Exercise directions -> Keep only the lines of the material below that contain the word "LuatVietnam". Copy those lines.

Provided material ->
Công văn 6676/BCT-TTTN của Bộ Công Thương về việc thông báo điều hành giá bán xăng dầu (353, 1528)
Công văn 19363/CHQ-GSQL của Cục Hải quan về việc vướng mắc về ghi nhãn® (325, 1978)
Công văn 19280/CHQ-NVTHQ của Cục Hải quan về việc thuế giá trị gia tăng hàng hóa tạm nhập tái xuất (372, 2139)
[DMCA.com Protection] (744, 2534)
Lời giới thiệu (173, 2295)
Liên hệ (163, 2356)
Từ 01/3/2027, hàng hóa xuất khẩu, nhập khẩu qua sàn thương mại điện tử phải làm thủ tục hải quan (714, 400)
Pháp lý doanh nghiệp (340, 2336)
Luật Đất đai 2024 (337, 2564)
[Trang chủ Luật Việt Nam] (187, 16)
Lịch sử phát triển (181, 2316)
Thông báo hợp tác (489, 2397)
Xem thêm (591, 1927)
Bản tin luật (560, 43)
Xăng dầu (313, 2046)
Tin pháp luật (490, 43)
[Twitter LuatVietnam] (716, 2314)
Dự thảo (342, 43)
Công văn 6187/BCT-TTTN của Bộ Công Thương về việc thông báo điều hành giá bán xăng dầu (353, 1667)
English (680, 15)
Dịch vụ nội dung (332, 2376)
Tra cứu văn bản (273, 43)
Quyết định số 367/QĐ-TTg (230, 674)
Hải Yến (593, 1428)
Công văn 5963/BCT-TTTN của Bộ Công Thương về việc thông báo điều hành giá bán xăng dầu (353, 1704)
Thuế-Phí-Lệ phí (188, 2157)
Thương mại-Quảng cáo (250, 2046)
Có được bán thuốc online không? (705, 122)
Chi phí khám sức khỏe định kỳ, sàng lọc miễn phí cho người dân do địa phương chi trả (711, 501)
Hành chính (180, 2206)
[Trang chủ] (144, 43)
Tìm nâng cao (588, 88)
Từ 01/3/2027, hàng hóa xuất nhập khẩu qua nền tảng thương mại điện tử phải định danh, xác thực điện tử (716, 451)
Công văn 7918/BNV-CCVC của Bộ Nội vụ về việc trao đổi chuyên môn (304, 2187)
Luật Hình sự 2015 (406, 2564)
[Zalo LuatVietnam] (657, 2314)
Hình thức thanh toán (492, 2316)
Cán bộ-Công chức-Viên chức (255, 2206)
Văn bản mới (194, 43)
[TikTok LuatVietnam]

Written solution ->
[Twitter LuatVietnam] (716, 2314)
[Zalo LuatVietnam] (657, 2314)
[TikTok LuatVietnam]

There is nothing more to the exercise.